Andere Besucher müssen mit größeren Enttäuschungen leben - wie die Dame Anfang 30, die eine kleine chinesische Porzellantasse mitgebracht hatte. Sie ließ durchblicken, dass diese ihr von einem Verehrer überreicht worden war, als Erbstück seiner Großmutter. "Dabei war das ein billiges Souvenir, das Dekor waren quasi Abziehbilder", sagt Rezepa-Zabel. Das Bild der Frau, die von dem Betrug des vermeintlichen Liebhabers getroffen war, ist ihr vor Augen geblieben. "Viele kommen her, weil sie Lust haben, bei bestimmten Sachen aus ihrem Besitz nachzuforschen", sagt sie. "Aber in dem Fall wäre es besser gewesen, sie hätte das gar nicht erst hinterfragt."

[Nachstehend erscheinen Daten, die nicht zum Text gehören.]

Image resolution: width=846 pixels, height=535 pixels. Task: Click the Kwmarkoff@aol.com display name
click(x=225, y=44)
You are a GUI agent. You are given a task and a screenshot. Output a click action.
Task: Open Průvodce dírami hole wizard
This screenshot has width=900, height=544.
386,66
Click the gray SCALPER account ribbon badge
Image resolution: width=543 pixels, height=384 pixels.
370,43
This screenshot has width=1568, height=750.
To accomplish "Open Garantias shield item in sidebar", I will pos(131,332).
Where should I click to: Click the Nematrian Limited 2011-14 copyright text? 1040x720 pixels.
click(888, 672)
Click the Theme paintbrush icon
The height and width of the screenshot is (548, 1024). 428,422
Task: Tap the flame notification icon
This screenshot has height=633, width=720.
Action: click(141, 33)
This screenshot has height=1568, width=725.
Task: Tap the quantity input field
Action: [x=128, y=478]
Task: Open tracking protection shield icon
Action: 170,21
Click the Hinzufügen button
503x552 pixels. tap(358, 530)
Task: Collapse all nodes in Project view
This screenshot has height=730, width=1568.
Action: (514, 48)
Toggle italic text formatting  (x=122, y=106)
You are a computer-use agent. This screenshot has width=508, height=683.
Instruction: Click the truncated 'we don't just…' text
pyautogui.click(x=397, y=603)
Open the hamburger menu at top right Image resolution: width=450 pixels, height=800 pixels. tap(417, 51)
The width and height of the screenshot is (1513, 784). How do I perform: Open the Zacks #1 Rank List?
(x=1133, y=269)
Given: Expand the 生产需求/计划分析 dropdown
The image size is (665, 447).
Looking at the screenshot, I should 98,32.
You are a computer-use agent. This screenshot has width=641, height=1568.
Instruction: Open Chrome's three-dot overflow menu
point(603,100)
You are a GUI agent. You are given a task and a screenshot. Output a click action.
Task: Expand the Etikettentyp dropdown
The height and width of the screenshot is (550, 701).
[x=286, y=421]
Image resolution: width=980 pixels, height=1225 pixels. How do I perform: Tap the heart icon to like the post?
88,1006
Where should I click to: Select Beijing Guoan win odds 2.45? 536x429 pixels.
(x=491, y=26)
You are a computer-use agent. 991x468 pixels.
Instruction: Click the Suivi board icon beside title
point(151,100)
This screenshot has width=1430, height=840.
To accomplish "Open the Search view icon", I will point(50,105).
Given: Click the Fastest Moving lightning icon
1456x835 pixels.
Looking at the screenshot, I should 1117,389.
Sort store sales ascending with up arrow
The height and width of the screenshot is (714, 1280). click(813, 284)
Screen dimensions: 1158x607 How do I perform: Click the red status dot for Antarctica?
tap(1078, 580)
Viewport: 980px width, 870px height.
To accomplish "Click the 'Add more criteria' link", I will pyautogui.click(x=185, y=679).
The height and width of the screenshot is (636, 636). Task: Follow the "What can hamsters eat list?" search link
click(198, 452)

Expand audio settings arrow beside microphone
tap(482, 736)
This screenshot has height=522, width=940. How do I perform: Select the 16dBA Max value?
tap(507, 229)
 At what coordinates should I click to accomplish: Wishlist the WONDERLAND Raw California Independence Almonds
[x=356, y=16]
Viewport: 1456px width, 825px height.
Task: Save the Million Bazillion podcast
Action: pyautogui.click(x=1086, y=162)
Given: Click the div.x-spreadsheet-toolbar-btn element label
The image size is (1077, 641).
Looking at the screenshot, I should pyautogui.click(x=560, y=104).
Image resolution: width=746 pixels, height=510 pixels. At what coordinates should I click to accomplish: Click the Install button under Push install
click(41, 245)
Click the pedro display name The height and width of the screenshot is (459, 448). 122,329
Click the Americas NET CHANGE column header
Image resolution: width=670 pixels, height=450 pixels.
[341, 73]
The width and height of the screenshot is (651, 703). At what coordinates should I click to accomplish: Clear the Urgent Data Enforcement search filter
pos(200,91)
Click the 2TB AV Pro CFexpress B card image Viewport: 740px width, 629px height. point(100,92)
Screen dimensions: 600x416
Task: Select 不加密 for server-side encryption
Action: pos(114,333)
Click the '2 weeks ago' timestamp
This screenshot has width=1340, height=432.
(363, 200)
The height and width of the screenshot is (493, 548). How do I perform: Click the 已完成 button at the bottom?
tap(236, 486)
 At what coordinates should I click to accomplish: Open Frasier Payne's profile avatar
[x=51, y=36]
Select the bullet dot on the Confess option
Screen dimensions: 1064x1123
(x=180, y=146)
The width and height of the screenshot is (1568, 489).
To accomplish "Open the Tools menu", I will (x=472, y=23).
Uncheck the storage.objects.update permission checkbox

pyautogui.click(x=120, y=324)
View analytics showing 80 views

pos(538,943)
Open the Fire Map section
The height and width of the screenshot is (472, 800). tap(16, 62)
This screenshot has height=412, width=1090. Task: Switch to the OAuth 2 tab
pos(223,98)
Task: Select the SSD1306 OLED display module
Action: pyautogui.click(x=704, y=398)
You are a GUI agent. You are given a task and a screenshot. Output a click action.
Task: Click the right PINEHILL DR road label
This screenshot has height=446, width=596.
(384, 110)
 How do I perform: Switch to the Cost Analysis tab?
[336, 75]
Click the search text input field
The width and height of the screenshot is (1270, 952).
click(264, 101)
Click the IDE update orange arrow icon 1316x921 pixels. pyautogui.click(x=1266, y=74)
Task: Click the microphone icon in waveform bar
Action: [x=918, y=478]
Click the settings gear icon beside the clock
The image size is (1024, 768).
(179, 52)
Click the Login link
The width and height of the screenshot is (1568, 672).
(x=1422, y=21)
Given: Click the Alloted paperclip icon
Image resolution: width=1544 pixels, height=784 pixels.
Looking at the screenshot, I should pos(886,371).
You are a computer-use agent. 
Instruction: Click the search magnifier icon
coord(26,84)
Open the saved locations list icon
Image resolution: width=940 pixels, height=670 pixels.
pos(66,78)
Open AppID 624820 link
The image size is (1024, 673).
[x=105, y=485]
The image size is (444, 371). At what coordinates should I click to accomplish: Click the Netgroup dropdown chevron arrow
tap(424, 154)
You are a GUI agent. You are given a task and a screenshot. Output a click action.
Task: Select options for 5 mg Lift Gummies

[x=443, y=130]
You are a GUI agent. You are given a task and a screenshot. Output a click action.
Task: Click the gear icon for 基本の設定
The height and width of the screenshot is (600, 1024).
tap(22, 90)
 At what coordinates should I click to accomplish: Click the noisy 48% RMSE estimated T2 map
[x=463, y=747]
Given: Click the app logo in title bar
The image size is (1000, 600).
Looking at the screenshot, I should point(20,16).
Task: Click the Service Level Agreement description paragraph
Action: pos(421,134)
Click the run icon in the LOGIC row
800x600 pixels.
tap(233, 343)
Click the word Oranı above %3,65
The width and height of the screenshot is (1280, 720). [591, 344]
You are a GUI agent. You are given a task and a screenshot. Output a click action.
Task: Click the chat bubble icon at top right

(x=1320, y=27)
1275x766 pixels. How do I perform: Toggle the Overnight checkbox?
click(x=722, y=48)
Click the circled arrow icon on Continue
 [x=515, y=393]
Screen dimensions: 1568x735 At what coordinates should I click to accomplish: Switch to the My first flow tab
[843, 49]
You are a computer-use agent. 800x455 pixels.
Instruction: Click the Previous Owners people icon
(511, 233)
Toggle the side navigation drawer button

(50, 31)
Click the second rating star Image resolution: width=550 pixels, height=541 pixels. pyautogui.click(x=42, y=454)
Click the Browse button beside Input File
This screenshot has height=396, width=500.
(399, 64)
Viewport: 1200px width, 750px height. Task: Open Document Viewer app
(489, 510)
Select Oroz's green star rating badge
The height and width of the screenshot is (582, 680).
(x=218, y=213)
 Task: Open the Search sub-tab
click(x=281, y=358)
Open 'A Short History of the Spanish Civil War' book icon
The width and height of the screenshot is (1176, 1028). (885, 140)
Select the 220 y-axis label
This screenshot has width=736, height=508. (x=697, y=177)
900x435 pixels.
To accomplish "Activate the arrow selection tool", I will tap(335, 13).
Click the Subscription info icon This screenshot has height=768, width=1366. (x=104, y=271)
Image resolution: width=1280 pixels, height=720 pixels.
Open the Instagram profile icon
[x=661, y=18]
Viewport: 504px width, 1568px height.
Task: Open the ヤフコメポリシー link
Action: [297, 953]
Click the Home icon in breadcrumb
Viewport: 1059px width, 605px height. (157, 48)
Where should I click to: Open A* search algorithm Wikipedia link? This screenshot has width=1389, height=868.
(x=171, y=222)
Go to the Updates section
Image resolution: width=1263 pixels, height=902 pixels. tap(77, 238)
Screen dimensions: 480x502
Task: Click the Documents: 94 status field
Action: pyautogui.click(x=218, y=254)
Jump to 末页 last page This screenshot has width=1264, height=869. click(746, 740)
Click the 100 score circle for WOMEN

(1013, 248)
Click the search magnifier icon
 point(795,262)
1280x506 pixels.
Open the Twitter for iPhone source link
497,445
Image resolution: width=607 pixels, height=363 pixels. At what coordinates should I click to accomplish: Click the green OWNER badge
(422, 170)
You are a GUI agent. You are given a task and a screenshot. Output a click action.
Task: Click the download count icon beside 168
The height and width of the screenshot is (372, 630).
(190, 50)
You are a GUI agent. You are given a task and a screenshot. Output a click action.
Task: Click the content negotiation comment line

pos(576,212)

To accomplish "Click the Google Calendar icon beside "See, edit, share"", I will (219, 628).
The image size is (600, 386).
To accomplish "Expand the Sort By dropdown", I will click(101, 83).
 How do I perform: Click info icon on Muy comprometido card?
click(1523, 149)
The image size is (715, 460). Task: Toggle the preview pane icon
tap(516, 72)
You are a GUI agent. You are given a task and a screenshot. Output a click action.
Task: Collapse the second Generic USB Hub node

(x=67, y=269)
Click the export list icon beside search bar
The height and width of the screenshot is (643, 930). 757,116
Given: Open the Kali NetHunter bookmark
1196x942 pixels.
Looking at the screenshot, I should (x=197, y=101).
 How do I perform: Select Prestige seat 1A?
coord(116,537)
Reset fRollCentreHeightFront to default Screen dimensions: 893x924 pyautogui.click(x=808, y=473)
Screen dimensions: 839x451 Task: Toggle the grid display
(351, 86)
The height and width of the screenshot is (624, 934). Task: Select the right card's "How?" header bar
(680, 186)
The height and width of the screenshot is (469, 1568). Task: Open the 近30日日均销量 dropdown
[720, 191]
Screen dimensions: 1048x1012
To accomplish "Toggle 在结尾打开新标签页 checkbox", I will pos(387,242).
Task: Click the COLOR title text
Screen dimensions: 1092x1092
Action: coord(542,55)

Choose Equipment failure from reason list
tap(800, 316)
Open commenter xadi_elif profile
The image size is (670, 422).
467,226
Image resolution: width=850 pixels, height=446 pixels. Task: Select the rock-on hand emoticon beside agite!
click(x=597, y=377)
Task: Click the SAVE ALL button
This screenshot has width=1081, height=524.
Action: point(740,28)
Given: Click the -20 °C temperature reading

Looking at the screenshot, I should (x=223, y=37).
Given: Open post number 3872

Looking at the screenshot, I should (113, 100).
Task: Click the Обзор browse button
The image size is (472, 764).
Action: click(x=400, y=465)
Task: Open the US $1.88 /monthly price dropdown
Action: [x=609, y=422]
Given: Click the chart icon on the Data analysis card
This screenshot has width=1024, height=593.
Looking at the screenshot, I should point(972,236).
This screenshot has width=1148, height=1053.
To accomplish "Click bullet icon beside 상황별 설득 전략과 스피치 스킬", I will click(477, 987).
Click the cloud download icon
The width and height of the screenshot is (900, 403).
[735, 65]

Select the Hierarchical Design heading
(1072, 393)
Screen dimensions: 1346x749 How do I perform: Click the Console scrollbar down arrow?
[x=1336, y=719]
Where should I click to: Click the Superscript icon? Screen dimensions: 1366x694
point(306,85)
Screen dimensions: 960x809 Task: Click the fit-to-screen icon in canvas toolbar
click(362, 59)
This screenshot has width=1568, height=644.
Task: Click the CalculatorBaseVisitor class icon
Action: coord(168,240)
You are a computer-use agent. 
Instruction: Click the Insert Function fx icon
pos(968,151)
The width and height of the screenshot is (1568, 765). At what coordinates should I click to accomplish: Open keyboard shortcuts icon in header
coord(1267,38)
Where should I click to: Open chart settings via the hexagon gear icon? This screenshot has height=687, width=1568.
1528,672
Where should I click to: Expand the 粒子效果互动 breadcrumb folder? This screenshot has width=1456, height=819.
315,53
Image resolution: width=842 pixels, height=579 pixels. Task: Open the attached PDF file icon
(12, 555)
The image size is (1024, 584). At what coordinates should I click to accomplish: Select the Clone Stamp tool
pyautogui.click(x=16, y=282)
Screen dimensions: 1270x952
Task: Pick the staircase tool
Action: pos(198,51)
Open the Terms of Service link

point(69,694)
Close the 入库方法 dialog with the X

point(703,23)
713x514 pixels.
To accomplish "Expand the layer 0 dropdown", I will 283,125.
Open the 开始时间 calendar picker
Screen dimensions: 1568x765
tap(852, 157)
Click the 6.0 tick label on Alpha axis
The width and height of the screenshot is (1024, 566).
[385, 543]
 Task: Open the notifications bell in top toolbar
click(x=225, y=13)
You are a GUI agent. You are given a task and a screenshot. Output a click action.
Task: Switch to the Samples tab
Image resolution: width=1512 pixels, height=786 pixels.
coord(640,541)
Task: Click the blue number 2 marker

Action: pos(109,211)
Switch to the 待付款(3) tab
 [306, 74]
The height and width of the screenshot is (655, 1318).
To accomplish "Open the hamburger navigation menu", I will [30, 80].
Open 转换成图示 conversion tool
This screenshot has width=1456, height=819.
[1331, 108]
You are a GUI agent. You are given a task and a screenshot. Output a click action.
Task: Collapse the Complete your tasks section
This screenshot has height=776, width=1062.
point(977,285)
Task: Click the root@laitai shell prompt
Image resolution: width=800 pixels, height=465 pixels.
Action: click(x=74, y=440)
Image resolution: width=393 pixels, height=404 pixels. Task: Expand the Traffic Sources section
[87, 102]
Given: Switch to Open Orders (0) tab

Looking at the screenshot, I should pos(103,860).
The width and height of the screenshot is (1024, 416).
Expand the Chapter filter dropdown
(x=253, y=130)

Manches bleibt im Werkbundarchiv
Gelegentlich findet Alltagskultur über die Ding-Sprechstunde den Weg ins Museum. Was aus designhistorischer Sicht interessant ist, das weckt bei Rezepa-Zabel eine Begeisterung, die ihren Wissensschatz schon mal zum Überfließen bringt. Von der Bedeutung des Modeschmucks im Allgemeinen erzählt sie Petra Mosquera, von der Geschichte des Hauses Dior und seiner Verbindung zu den Juwelieren Henkel und Grosse aus Pforzheim im Besonderen. Am Ende bleibt das Goldcollier als Kommissionsgut bei Rezepa-Zabel. "Bei jedem Umzug habe ich den Schmuck mitgenommen, jahrelang lag er im Kästchen", sagt Mosquera, die aus Zehlendorfer stammt, mit ihrer Familie in Charlottenburg lebt und in einem Atelier in Lichterfelde großformatige Bildkompositionen aus Ölfarbe und anderen Materialien gestaltet. Jetzt aber könne sie sich von der Kette trennen.
Ein herkömmlicher Auktionshandel oder gar Ebay, diese Vorstellung wäre ihr dann allerdings doch unerträglich. "Aber hier habe ich ein gutes Gefühl", sagt sie. "Weil hier die Stücke mit ihren Geschichten wertgeschätzt werden."